PropertyInvesting.net team

Impact of Brexit: The economic impact of Brexit so far looks to be more benign than most people thought. Its early days, but a few directional pointers so far are:


• There is no indication of a property price crash
• The economy looks to have slowed down, but it still seems to be growing
• Sterling’s 20% drop in value has created a minor retail boom in London and other areas, probably because: 1) foreign tourists are coming over looking for bargains; 2) locals are buying expensive items before prices start rising; 3) confidence is not being impaired as much as envisaged

The house price ripple effect out from London continues with the strongest property price rises in places like Glasgow, Liverpool and Nottingham – how long this continues is another story.


Prime London Property - prices have dropped back a bit – as wealthy people pause to see the ramifications of the Brexit and consider whether large job losses of the higher paid financial services sector will dent demand or not. However, Nationwide Building Society reported on 31 August that July-August house prices rose by 0.5% to an all-time record - this certainly does not suggest prices are crashing. It looks like Prime London prices have dropped around 5%, whilst lower priced London areas are still rising albeit slowly. Cities like Liverpool, Manchester, Glasgow and Nottingham are displaying fairly healthy annualised house price increases of 5-10%. After the initial Brexit shock, the 0.25% drop in interest rates seems to have boosted confidence somewhat and mortgage rates have dropped slightly. The Sterling decline has also made it about 20% cheaper for rich overseas investors to pick up London property. The amount of transactions has dropped markedly, the amount of homes being built has dropped, the amount of new properties coming to the market has also dropped to new low – hence the market is fairly quiet for now and stable as demand meets very low supply. It’s early days, but the housing crisis is likely to worsen as builders hold back from starting new projects – further reducing supply. This should support prices as long as unemployment does not rise. Immigration continued to run at record levels further putting pressure on housing. The draconian and market distorting new taxes on buy-to-let landlords will reduce rental supply and lead to higher rents we believe.

Speed: The pace of the Brexit process seems to be very slow – and we can see the whole process dragging out for years. The initial shock has given way to a sense of almost boredom and even a reality that it might be the best thing in the long run – time will tell. A lot depends on what the eventual deal looks like, how badly the UK is treated during the exit process and how quickly the UK develops other trading partnerships with countries outside Europe.


Banking and Commerce: A lot will depend on the banking sector – and how business interfaces with Europe in the new relationship. It certainly does not seem to have negatively impacted Norway and Switzerland - so the hope is that the UK can Brexit without being beaten up too badly by Brussels and keep its global financial services sector intact.

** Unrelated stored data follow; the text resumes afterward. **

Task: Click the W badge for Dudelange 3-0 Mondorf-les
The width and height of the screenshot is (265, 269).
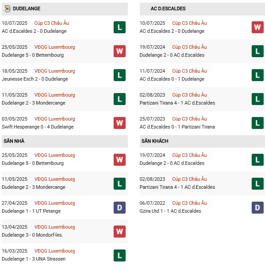Action: pos(119,231)
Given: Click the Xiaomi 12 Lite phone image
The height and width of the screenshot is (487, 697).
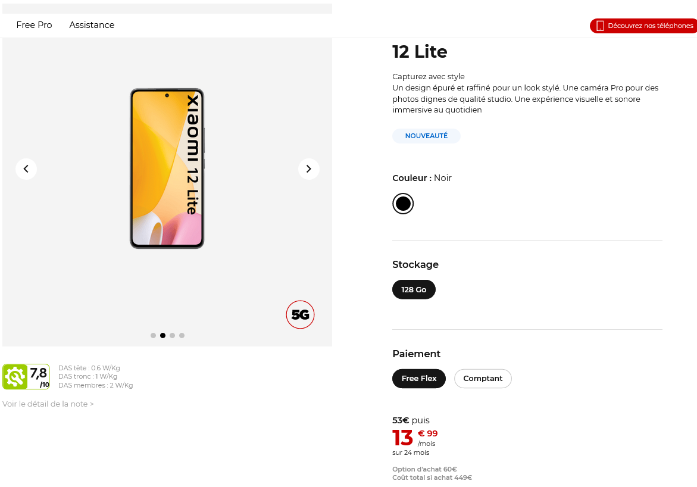Looking at the screenshot, I should coord(167,168).
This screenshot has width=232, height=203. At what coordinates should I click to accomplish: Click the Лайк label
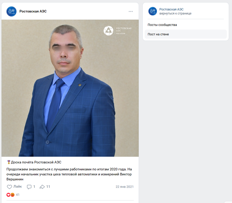pos(18,186)
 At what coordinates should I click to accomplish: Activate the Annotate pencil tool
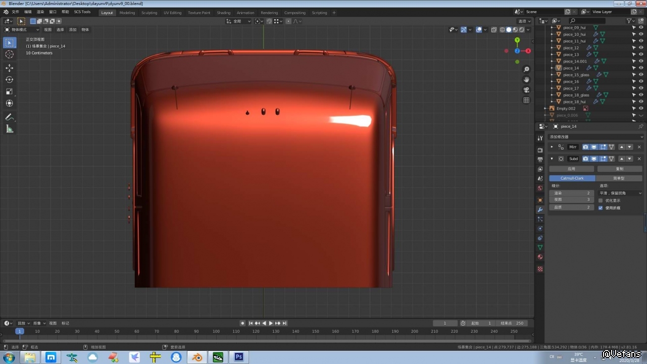9,117
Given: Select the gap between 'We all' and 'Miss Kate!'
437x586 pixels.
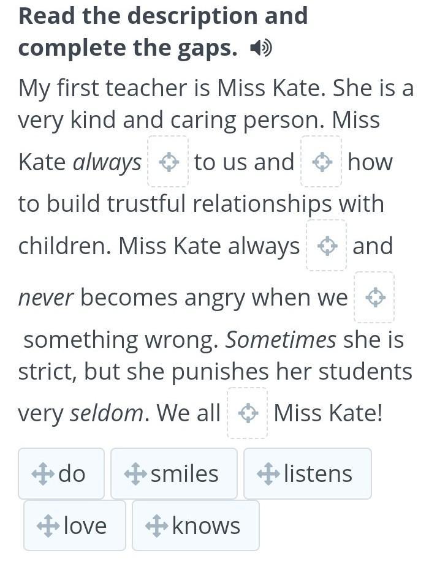Looking at the screenshot, I should pos(248,413).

Tourist Boom: What the decline in Sterling has initially caused is a boom in tourism – particularly in SW England and London. This should be good news for second home prices in these areas – and holiday rental demand. Hotels will also do very well and short term holiday rentals.

Building Levels: The amount of homes being built has crashed in 2016 compared to 2015. For instance, in London in 2015 there were 10,000 new home starts, and this has now crashed to 3,500. This is partly caused by Brexit fears and outcome, partly due to a general slowdown and partly because of the draconian taxes on buy-to-let landlords and higher stamp duty. The government seems to have done all it can to stifle home building in London - just when a record amount of new homes are needed to be built. Another classic example of taxation mismanagement and the law of unintended consequences. Just to further worsen the London housing crisis, many buy-to-let landlords are switching the Airbnb to rent their homes to tourists because taxes are now projected to be so high for conventional rental to London workers. Again, the government has not thought the draconian buy-to-let taxation through - hopefully now Osborne has gone, it might be reversed or at least watered down, but alas the likelihood is small and the crisis for London renters will worse. 

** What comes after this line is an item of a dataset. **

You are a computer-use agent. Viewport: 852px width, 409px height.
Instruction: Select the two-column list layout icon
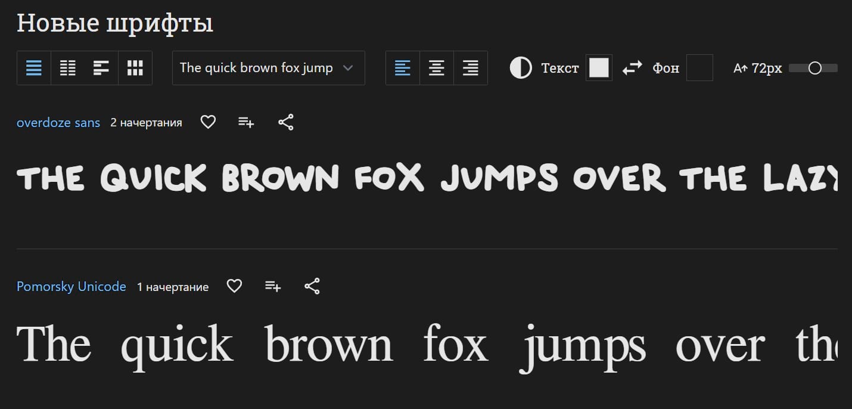(x=68, y=68)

Inflation: In the medium term we expect inflation to start rearing its ugly head again – it could easily rise to 3-5% by early 2017 as higher oil prices and higher import costs start taking effect. This might even cause the Bank of England to raise rates – and make mortgages more expensive – and this could then lead to property prices dropping sharply. Certainly something to watch out.


Debt Bomb: Now the shock of Brexit is over – we should really be focussing on the bigger picture global and UK economy. It’s all about debt. Where is it heading?

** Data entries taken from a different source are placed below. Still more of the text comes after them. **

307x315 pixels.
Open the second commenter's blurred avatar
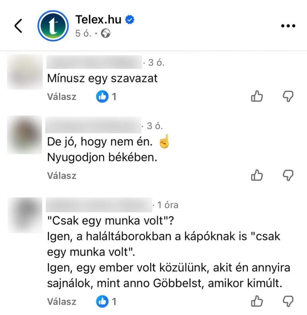point(25,135)
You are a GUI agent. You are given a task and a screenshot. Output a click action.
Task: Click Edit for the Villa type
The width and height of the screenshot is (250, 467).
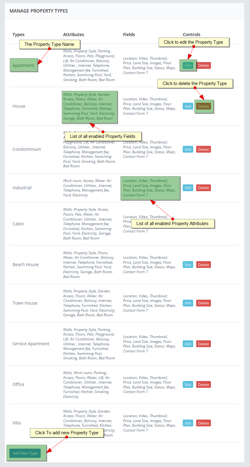188,423
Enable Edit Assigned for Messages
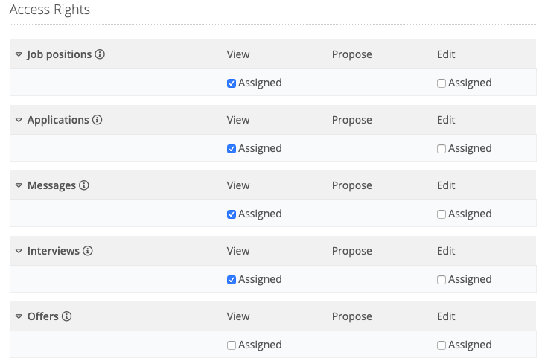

Unstable: In summary, things look very unstable. The world has gigantic global debt – the Central Banks are having to reduce interest rates to negative territory to stimulate their economies. They cannot “afford” to raise rates because there is so much bad debt that if rates were significantly raised, then both private businesses, private individuals, governments and councils would all get into serious financial trouble – there would be a financial melt-down.

 

 

 

 

 

 

Cycle – Time for Recession: The economic cycles of rising and lower of interest rates – with the occasional purge of poorly performing over-indebted businesses has been replaced regrettably by a system controlled by Central Bankers – the “too big to fail” strategy – one that kicks the can down the road – prints money at the first sign of financial turbulence and kills savers by keeping interest rates are record lows.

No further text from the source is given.